SAM: Semi-Active Mechanism for Extensible Continuum Manipulator and Real-time Hysteresis Compensation Control Algorithm
This addresses control accuracy issues in surgical robots for minimally invasive procedures, offering incremental improvements in hysteresis compensation.
The paper tackled hysteresis in Cable-Driven Continuum Manipulators (CDCMs) for scar-free surgery by introducing an extensible CDCM with a Semi-active Mechanism (SAM) and a real-time hysteresis compensation control algorithm using a Temporal Convolutional Network (TCN). The result showed a reduction in hysteresis by up to 69.5% in trajectory tracking and approximately 26% in box pointing tasks.
Cable-Driven Continuum Manipulators (CDCMs) enable scar-free procedures but face limitations in workspace and control accuracy due to hysteresis. We introduce an extensible CDCM with a Semi-active Mechanism (SAM) and develop a real-time hysteresis compensation control algorithm using a Temporal Convolutional Network (TCN) based on data collected from fiducial markers and RGBD sensing.

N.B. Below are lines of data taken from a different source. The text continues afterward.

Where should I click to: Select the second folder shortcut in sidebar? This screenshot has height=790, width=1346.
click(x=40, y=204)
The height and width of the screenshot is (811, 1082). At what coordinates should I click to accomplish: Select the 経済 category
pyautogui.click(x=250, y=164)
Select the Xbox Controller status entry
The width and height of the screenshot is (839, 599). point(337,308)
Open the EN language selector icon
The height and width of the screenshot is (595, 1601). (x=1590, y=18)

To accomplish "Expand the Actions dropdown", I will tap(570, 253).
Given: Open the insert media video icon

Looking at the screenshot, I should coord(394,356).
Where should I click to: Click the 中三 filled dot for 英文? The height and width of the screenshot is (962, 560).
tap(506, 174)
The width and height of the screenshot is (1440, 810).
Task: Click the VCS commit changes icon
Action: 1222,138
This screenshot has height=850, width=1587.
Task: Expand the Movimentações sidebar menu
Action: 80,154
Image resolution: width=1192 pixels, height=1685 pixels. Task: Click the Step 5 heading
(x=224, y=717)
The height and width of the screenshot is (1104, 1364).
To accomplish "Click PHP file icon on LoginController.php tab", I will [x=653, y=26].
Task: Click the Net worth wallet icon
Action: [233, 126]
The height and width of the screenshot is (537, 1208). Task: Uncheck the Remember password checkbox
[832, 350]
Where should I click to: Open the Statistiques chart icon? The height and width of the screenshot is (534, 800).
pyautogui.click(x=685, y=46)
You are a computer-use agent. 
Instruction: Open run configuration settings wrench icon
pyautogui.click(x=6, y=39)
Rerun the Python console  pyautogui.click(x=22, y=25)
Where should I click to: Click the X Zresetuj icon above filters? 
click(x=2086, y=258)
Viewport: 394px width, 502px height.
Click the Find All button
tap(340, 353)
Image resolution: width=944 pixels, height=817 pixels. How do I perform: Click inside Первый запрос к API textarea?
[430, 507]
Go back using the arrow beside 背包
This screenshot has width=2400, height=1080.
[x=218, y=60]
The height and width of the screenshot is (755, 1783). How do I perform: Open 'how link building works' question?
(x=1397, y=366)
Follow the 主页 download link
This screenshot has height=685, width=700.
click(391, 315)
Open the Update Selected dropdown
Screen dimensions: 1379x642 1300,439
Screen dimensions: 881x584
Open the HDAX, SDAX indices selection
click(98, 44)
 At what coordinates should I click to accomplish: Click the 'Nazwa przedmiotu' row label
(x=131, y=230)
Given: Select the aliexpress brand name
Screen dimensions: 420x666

Performance validation shows the proposed controller significantly reduces hysteresis by up to 69.5% in random trajectory tracking test and approximately 26% in the box pointing task. The SAM mechanism enables access to various lesions without damaging surrounding tissues. The proposed controller with TCN-based compensation effectively predicts hysteresis behavior and minimizes position and joint angle errors in real-time, which has the potential to enhance surgical task performance.